Now our record for Jim might be something like:
```javascript
{ "@id" : "Person/Jim+Smith",
"@type" : "Person",
"forename" : "Jim",
"surname" : "Smith",
"friends" : ["Person/Jill+Stone","Person/Peter+Miller"],
"address" : { "line1" : "Ferdinand Bordewijkstraat 1",
"city" : "Wageningen",
"province" : "Gelderland",
"postal_code" : "6708 RB",
"country" : "Netherlands" } }
```
And further, when converting this to RDF we get a universally assigned
and fixed ID - unlike the [blank
nodes](https://en.wikipedia.org/wiki/Blank_node) of RDF. This is
essentially a form of automatic
[Skolemisation](https://en.wikipedia.org/wiki/Skolem_normal_form)
which is user directed by describing how one would like the `@key` to
be constructed. We have chosen to generate the key from the name of
the `Person`, but have assigned a random `@key` for the address. We
could have instead used a `ValueHash` which would produce a unique
address based on the *content* (which makes this a form of content
addressable hashing).
## Elaboration and JSON-LD
The approach of a document-oriented approach to RDF was already
present in [JSON-LD](https://en.wikipedia.org/wiki/JSON-LD), the
RDF/Linked Data answer to JSON representation.
This specification was well thought out and well designed. However, in
our experience in working with the representation, we found it was *too
low level* to be convenient to write and use directly. It is instead
used in TerminusDB largely as an intermediate representation, with the
fully elaborated version converted into RDF to store in the Database.
The process of
[elaboration](http://citeseerx.ist.psu.edu/viewdoc/download?doi=10.1.1.139.346&rep=rep1&type=pdf)
(a concept borrowed from type theory) uses the schema to equip a
fairly sparse JSON document with all of the information necessary to
convert it directly to RDF triples. A fully elaborated version of the
`Person` object might look like:
```javascript
{ "@id":"data:Person/Jim+Smith",
"@type":"schema:Person",
"schema:forename": { "@value":"Jim",
"@type":"xsd:string" },
"schema:surname": { "@value":"Smith",
"@type":"xsd:string" },
"schema:friends": {"@container":"@set",
"@type":"schema:Person",
"@value" : [ "data:Person/Jill+Stone",
"data:Person/Peter+Miller" ] }
}
```
This elaboration could be useful as a means of communicating the
document with much of its schematic information included. But for most
application development purposes, it simply is not needed.
I'll be writing more about the elaboration process in a subsequent
post.
## Thesis - Antithesis - Synthesis
The use of subdocuments, the automatic generation of IDs, and the
complete elimination of blank nodes is a major improvement over what
exists already in the semantic web world.

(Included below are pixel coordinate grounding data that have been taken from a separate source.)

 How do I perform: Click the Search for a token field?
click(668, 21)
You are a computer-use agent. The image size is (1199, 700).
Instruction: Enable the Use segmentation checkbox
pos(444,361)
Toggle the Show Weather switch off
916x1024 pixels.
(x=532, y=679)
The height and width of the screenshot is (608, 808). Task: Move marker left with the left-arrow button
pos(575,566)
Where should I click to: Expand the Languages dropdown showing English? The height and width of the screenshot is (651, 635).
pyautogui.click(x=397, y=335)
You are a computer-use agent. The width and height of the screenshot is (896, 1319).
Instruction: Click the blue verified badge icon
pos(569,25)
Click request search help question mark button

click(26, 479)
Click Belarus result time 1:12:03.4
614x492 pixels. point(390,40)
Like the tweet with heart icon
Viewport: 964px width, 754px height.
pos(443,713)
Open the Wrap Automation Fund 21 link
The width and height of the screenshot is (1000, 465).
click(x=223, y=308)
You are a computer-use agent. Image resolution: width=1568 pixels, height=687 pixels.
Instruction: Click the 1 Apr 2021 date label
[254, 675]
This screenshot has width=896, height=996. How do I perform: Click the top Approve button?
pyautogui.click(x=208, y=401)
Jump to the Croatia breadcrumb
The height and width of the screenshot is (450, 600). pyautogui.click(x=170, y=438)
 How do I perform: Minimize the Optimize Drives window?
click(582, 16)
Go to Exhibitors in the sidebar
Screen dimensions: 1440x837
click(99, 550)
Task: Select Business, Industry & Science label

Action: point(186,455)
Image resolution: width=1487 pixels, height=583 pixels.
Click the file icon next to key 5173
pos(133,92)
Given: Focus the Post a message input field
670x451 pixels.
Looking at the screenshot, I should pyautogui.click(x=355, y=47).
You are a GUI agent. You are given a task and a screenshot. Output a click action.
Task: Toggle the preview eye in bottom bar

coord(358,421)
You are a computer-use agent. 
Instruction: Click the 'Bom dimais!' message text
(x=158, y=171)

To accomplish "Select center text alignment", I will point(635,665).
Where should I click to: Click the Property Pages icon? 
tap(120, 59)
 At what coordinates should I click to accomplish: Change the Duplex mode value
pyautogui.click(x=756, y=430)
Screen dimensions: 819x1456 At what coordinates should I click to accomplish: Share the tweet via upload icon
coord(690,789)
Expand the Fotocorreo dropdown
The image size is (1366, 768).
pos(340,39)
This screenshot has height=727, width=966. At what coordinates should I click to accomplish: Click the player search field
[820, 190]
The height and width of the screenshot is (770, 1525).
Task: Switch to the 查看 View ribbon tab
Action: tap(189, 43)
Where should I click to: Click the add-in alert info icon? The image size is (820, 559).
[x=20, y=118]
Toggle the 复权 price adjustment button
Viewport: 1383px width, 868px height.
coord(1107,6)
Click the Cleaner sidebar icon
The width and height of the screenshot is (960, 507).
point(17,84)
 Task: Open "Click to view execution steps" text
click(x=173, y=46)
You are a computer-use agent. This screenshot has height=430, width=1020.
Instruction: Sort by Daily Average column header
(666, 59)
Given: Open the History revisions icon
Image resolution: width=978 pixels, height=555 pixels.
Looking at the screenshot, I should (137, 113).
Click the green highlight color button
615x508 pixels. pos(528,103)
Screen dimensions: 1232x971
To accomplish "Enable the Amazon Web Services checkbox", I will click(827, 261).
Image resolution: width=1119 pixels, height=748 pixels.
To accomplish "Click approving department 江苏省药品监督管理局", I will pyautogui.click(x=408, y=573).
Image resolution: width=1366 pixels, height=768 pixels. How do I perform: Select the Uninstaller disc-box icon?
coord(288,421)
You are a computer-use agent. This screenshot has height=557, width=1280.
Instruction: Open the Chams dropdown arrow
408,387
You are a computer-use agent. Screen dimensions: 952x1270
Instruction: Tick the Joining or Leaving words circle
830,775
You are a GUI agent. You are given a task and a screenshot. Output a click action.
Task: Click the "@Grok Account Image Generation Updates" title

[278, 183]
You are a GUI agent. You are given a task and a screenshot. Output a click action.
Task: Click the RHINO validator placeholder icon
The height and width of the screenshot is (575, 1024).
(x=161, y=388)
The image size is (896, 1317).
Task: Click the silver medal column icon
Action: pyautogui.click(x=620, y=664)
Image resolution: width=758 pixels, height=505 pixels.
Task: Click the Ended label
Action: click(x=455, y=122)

The addition of native JSON document store capabilities as well as
being a native graph database with fast link traversal means we have a
synthesis that leverages the advantages of both worlds. Documents and
graphs can live together naturally and complement each other.
There is work to be done to reduce the barrier to entry further still,
and eliminate some of the frictions of schema-first. However, we can
already see the advantages of what we have already in TerminusDB.
* To see a great example of this try sorting out
how to navigate the Lemmata in WordNet.